This notebook is created by Zhuo Chen under [Creative Commons CC BY License](https://creativecommons.org/licenses/by/4.0/).<br />

For questions/comments/improvements, email zhuo.chen@ithaka.org or nathan.kelber@ithaka.org<br />
___


# Machine Learning

**Description:** This notebook describes:
* What is Machine Learning
* The machine learning pipeline
* Supervised and unsupervised learning
* Training/validation/test data 

**Use Case:** For Learners (Detailed explanation, not ideal for researchers)

**Difficulty:** Intermediate

**Completion Time:** 75 minutes

**Knowledge Required:** None

**Knowledge Recommended:** None

**Data Format:** None

**Libraries Used:** None

**Research Pipeline:** None

# What is Machine Learning

Machine learning, a branch of artifical intelligence, is becoming ubiquitous. You find it everywhere. It is used in image recognition, medical diagnosis, stock prediction and a lot more areas. What's important to us is that it is also used in text analysis. 

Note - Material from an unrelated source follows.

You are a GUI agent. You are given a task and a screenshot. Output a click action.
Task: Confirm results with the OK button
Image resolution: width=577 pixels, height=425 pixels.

What is Machine Learning? Encapsulated in one sentence, Machine Learning learns from data and produces a model to do a certain task. 

<a id='section2.1'></a>
<h2 id='section2.1'>Machine Learning Pipeline</h2>

The one-sentence definition of ML spells out the ML pipeline, which can be represented by the following graph. We feed some data to a ML algorithm to produce a model that fits the input data. We derive some kind of intelligence from the model we build and use it to accomplish a certain task.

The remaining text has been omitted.